» Extrait choisi:
——————————

Damasio à l’assaut des Gafam

Parti se confronter aux réalités qu’il tente de circonscrire dans ses romans, Alain Damasio publie sept essais et une nouvelle dans lesquels se déploie une lutte entre pensée technocritique et mirages de la Silicon Valley.

François Rulier  • 19 juin 2024 abonné·es
Damasio à l’assaut des Gafam
Tim Cook, PDG d’Apple, prononce un discours à la conférence mondiale des développeurs d’Apple, le 10 juin 2024. Au programme : l’intégration de l’intelligence artificielle dans les logiciels de la marque.
© JUSTIN SULLIVAN / GETTY IMAGES NORTH AMERICA / AFP

Vallée du silicium / Alain Damasio / Seuil / 336 pages / 20 euros.

——————————

» Lignes répertoriées:
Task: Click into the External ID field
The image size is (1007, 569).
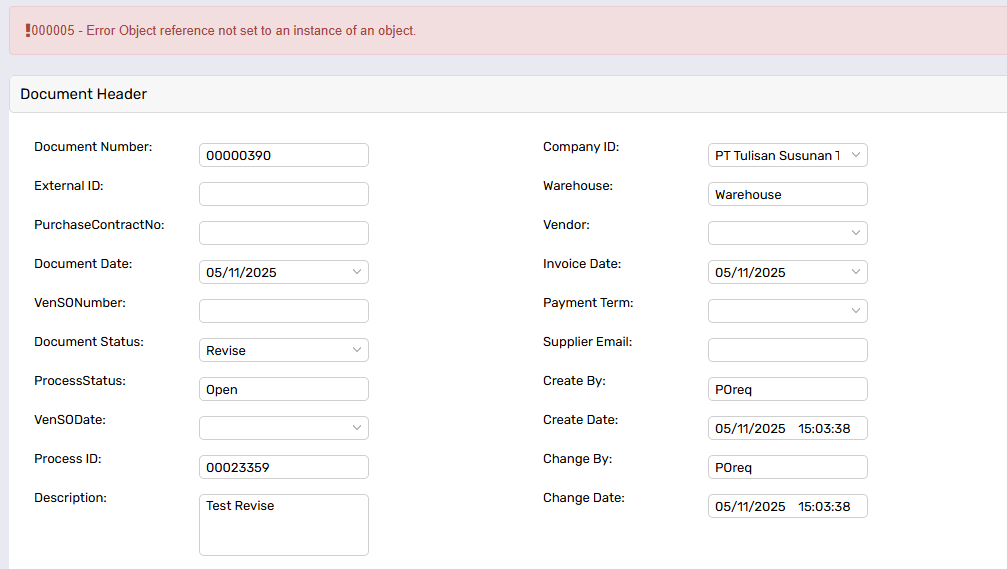Action: (x=284, y=194)
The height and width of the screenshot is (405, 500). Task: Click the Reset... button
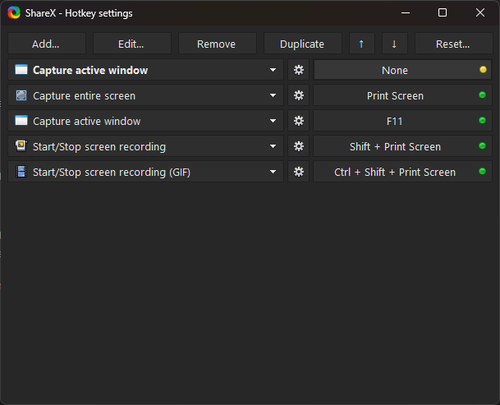(453, 44)
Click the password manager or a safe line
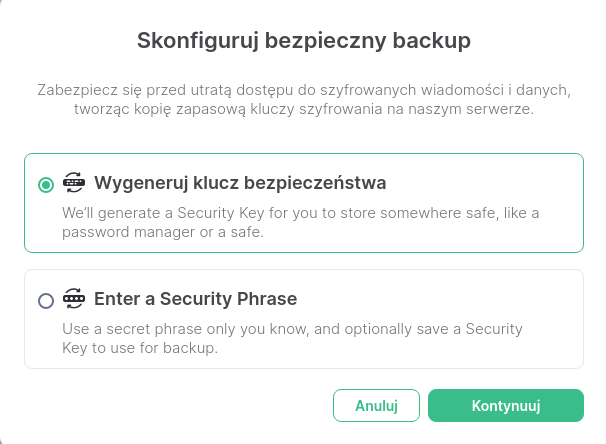This screenshot has height=444, width=606. coord(163,232)
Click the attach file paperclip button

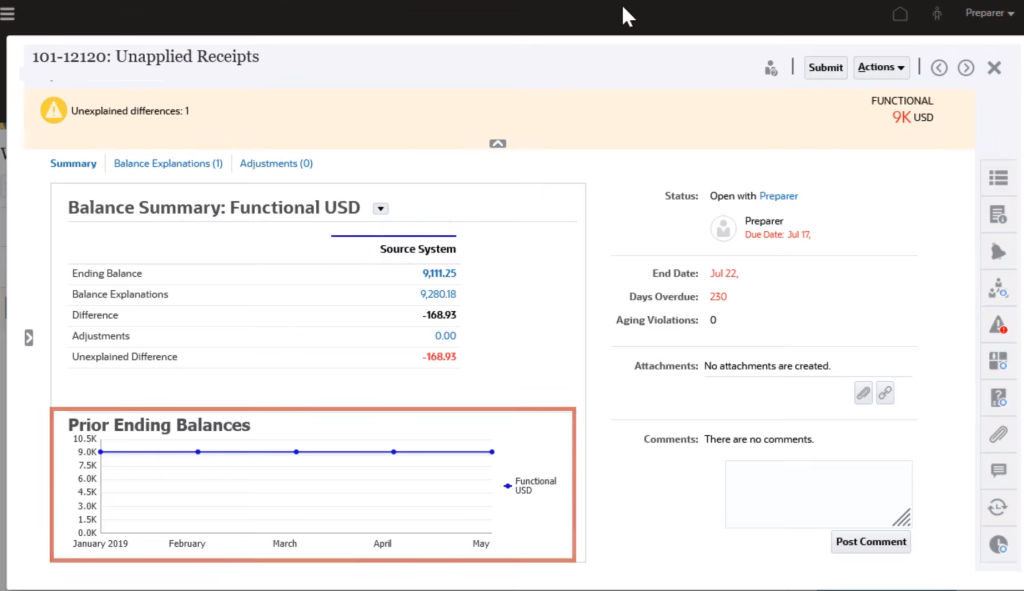coord(863,393)
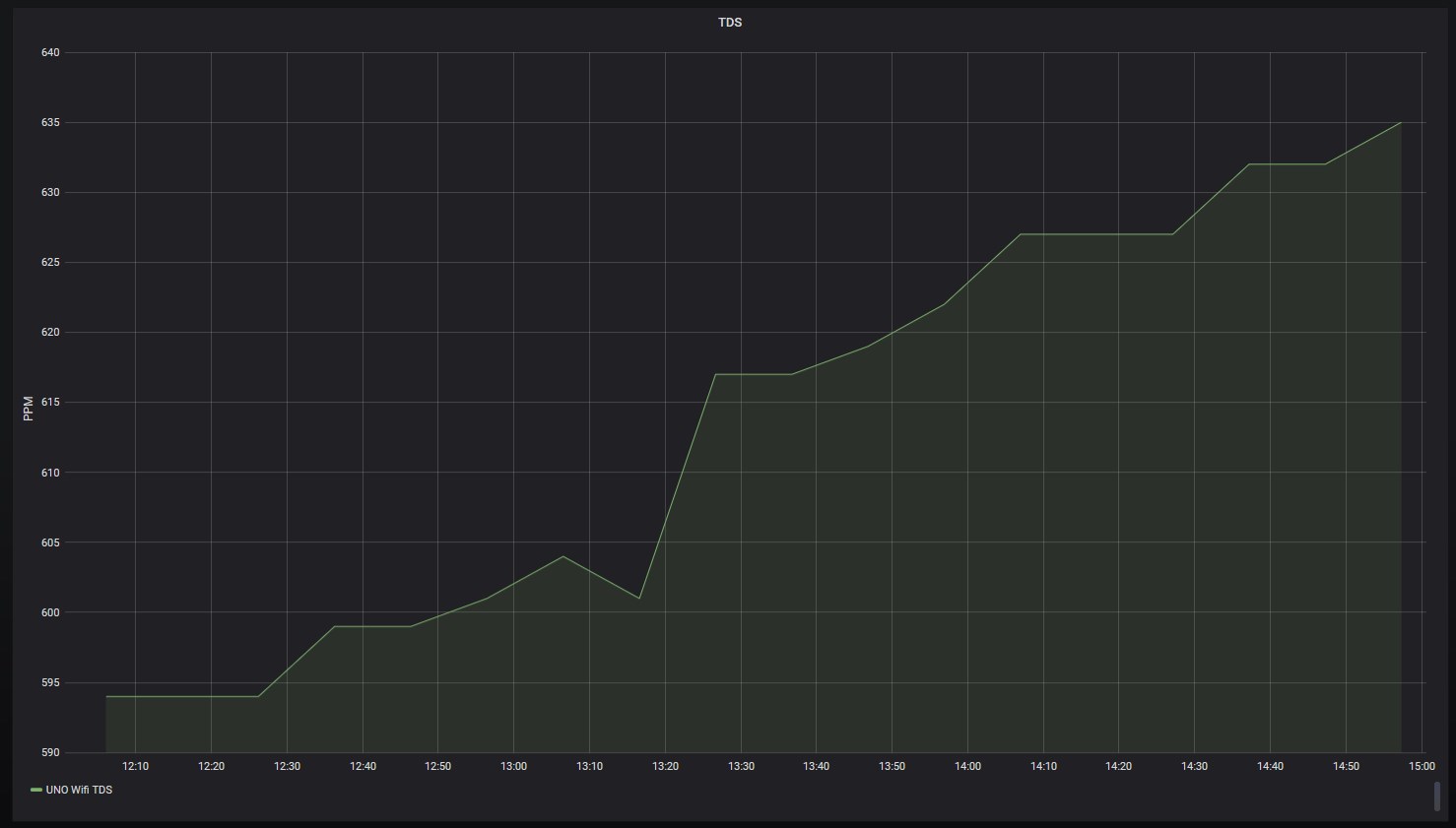Click the graph peak at 635 PPM

pyautogui.click(x=1400, y=123)
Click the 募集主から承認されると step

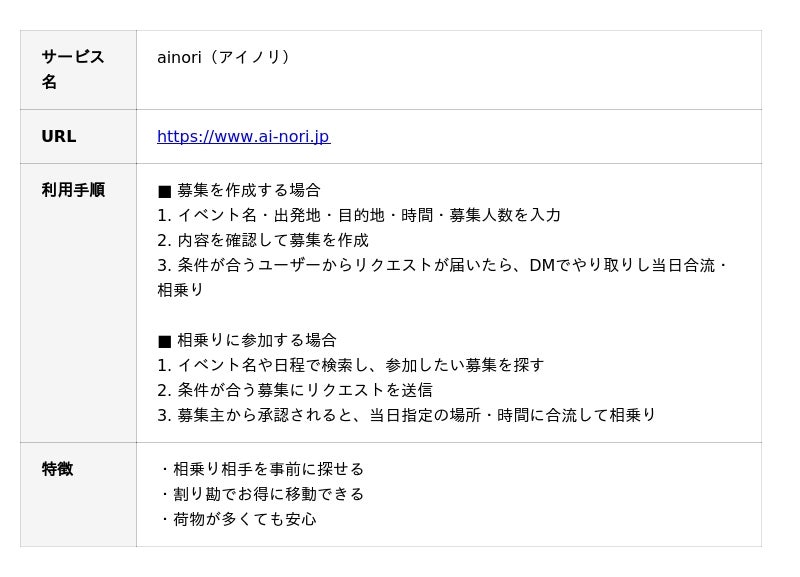pos(406,415)
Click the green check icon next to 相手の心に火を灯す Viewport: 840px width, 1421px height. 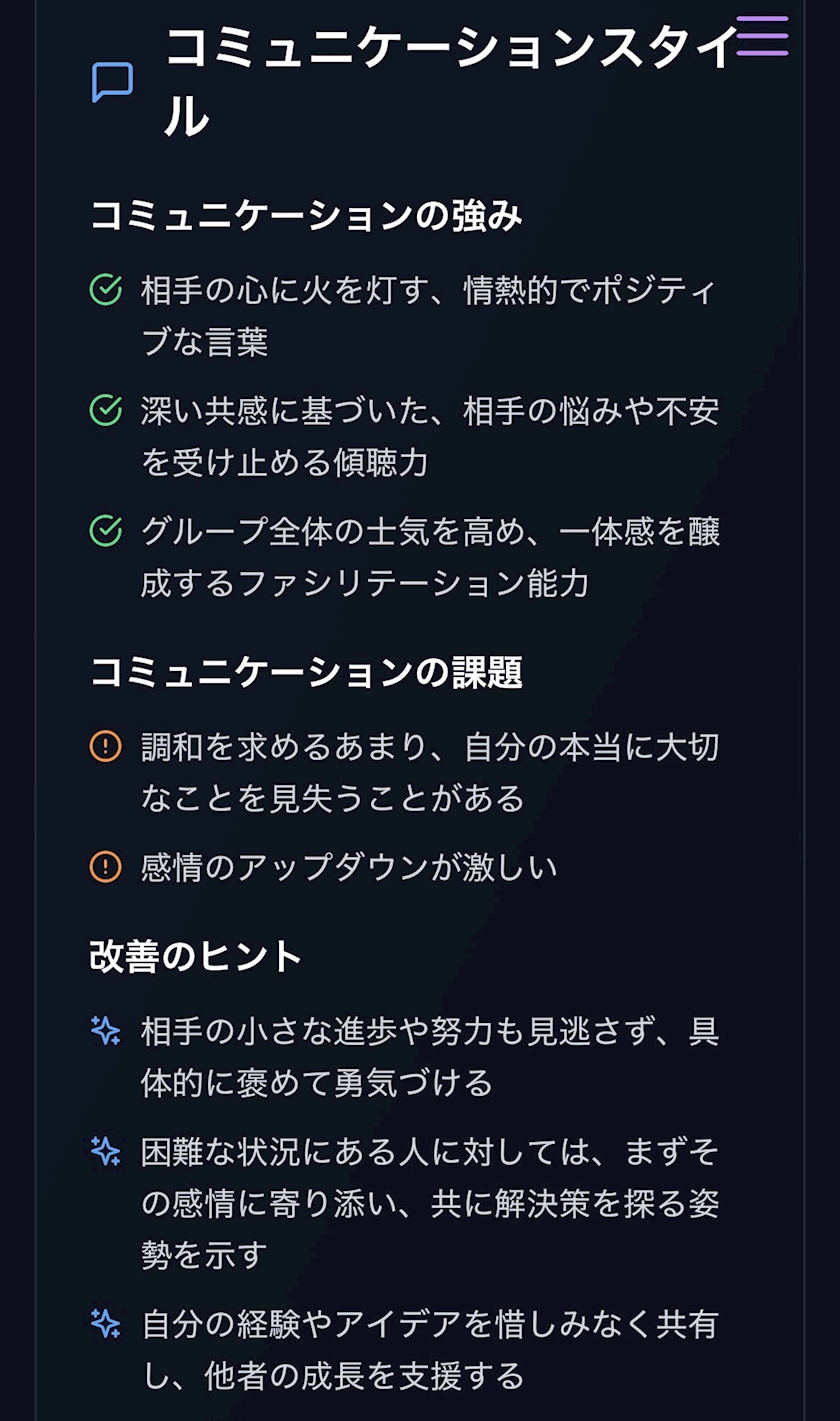[106, 291]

——————————

Transcrivez fidèlement le passage de l'article sur Alain Damasio compris entre « François Rulier  • » et « pages / 20 euros. », inclus.

» Réponse attendue:
François Rulier  • 19 juin 2024 abonné·es
Damasio à l’assaut des Gafam
Tim Cook, PDG d’Apple, prononce un discours à la conférence mondiale des développeurs d’Apple, le 10 juin 2024. Au programme : l’intégration de l’intelligence artificielle dans les logiciels de la marque.
© JUSTIN SULLIVAN / GETTY IMAGES NORTH AMERICA / AFP

Vallée du silicium / Alain Damasio / Seuil / 336 pages / 20 euros.